天草・富岡城跡
天草の最後に、天草一揆の激戦地・富岡城跡を訪ねます。
富岡城は、関ヶ原の功で天草四万二千石を領した肥前唐津藩主・寺沢広高が、慶長十年(1605)、天草支配の拠点として築いた支城です。
寛永十四年(1637)、寺沢氏二代35年にわたる圧政に天草の領民が一斉に蜂起(島原の乱)。城代三宅重利は藩兵1500人を率いて鎮圧に向かいますが、逆に討ち取られ、一揆勢が城に押し寄せました。
一時は落城寸前になりますが、天然の要害(陸繋島で海に囲まれた山の頂上)に阻まれ、一揆勢は撤退。対岸の島原勢と合流し、原城に籠城することになります。
乱後の寛永十五年(1638)、天草には備中成羽から山崎家治が四万石で入り、富岡藩となります。山崎氏は、乱で荒廃した城と城下町を整備し、植民と新田開発を進めました。
寛永十八年(1641)、山崎氏が讃岐丸亀に転封し、天草は天領となります。天草代官鈴木重昌は、飢饉で苦しむ領民のため、幕府に石高半減を建議するなど、善政で領民に慕われました。

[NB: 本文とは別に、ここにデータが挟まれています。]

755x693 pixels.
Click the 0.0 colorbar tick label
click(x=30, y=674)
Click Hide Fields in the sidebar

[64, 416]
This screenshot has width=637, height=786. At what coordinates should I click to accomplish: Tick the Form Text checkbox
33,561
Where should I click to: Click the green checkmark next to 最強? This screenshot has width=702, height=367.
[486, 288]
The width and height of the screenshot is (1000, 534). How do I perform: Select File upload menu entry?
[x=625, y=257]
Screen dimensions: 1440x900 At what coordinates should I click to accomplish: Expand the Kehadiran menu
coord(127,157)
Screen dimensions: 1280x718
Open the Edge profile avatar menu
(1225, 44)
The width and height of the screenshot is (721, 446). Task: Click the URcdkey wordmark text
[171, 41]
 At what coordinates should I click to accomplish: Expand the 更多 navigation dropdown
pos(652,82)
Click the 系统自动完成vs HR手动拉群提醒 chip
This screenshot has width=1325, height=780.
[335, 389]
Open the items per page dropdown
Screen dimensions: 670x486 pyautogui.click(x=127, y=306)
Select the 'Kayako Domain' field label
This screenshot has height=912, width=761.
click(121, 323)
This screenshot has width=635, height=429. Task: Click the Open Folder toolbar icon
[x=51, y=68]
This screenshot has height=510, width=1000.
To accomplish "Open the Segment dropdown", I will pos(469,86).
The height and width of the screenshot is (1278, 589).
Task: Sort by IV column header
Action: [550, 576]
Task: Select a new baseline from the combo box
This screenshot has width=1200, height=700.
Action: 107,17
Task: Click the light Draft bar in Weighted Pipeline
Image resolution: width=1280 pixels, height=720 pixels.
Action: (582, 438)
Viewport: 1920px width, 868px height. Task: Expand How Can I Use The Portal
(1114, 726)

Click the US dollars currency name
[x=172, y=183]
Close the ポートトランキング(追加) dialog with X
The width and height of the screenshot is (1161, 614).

寛文四年(1664)、天草に三河田原から戸田忠昌が二万一千石で入ります。戸田氏は、城と城下の整備を再開しますが、「天草は永久に天領たるべき」と幕府に建議し、自ら城を破却。寛文十一年(1671)、天草は再び天領となり、旧三の丸に陣屋が置かれ、明治維新まで続きました。
富岡城跡は、絵図面が残る山崎・戸田時代の城と石垣を復元。一揆勢の猛攻に耐えた城とは異なりますが、二の丸には寺沢時代の石垣の一部に乱の痕跡が残っています。